Ray-tracing: Ray-tracing is a technique for generating an image by tracing the path of light through pixels in an image plane and simulating the effects of its encounters with virtual objects. It is meant to produce much better quality images than rasterization but it’s also much slower because it’s much more CPU consuming.

Appetite for high quality visualization


Why do we need real-time and interactive visualization?
I don’t know if you know about that story but there was an experiment done by, I think, the American intelligence. They were asked to write an application that could quickly identify buildings on satellite pictures. So they started working on complex algorithms involving machine learning, neural networks, image processing and anything that can help identifying the shape of a building on a 2D image. But then they realized that, with brain analysis and electrodes, using humans was a much simpler and cheaper way to achieve what they wanted. So they hired people for a few dollars an hours, and as they were showing them the photos, some parts of their brain were activated when they could identify a building. And this was done in a matter of milliseconds. The human brain is just good at that and has a very optimized recognition algorithm. All this to say that our unconscious is very good at picking things up and can understand more when facing realistic images.

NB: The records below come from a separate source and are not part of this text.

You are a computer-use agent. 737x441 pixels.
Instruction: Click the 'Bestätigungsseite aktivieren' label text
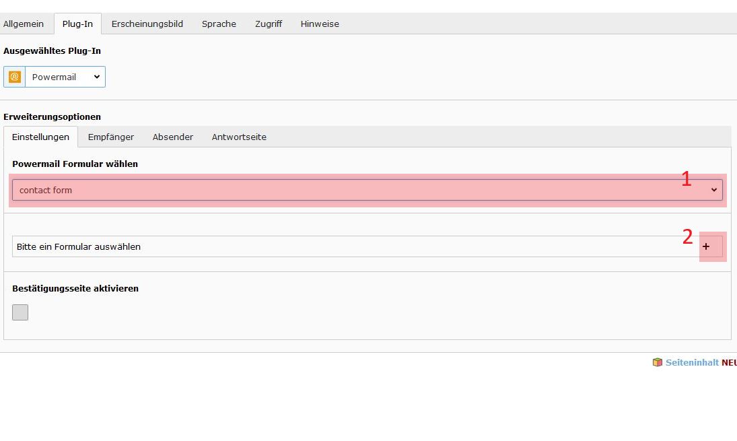point(75,288)
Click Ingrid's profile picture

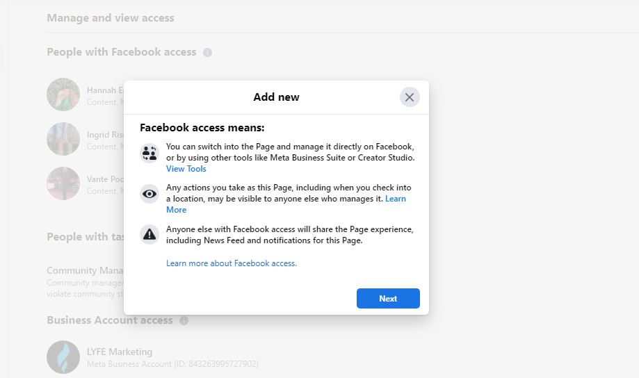(x=63, y=139)
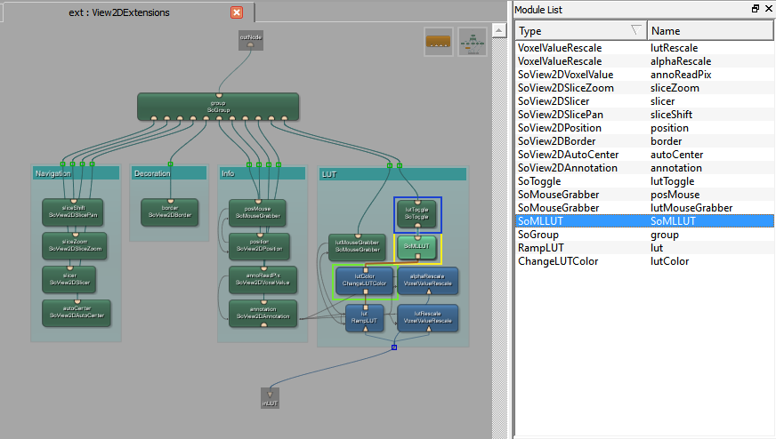Close the View2DExtensions tab
Viewport: 776px width, 439px height.
[x=237, y=12]
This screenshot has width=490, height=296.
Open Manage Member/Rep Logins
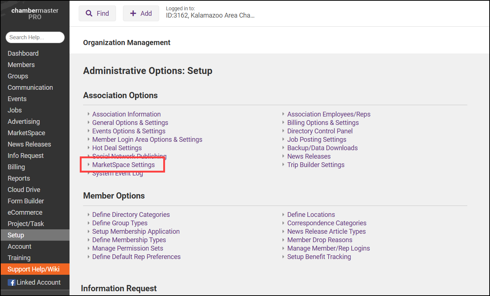click(328, 248)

Also, our brain understands dynamic scenes better than static ones, and because the quality of what we see directly influences our comprehension of complex events, it has to be as high as possible. 


Where is the challenge?

With Rasterization, every object is independent from each other. It’s very suitable for embarrassingly parallel algorithms and has a linear and predictable processing time,  depending on the number of objects to process.
With Ray-tracing, every object potentially interacts with all of the others. So what you get is an exponential processing time, as the number of objects increases.
Solving this problem requires a specific management of the objects to be rendered, and this is what I am going to show you now.


Six degrees of separation


One day, a friend told me about the theory of “Six degrees of separation”.  Do you know about this theory?
Six degrees of separation is the theory that everyone and everything is six or fewer steps away, by way of introduction, from any other person in the world, so that a chain of "a friend of a friend" statements can be made to connect any two people in a maximum of six steps
I did not take this sentence very seriously at the time but for some reason, it got stuck in my head. And a few years later, as I was encountering performance problems on one of my project, that theory came back to me as an evidence.




If we are 7 billion people on this planet, and if we never are more than 6 steps away from each other, why would it be different in the memory of my computer? If I have 7 billion objects to process in my rendering algorithm, it should not take more than 6 cycles to access the object that I need to work on…
Ok, that’s the theory. How do we do that in practice? And this is of course depending on the parameters that you can pass to this clever equation, as shown on the slide.


Bounding boxes

In order to apply this algorithm, the first thing to do is to group your objects, so that the group can be considered rather than the objects that it contains. In this example, we talk about “Bounding boxes”.
A bounding box is basically a 3D space that contains a number of objects.





Ray-tracing is all about intersections. In the previous slides, I told you that when you launch a ray, you need to find the intersection with the closest object. If you have 10’000 objects, then you need to compute the intersection between the ray and the object itself, for all of the objects,  and then keep the closest intersection. By grouping objects in boxes, you can start with computing intersection between the ray and the boxes, and if there is an intersection with a box, only then you will look into that box and compute the intersections with the objects it contains.


Fine tuning

A box intersection takes 17 cycles, using the robust and efficient algorithm  provided by the University of Utah ( http://people.csail.mit.edu/amy/papers/box-jgt.pdf )
A object intersection is a lot more expensive and can cost several hundred cycles. So then it’s a trade-off to identify between the number of boxes, and the number of objects.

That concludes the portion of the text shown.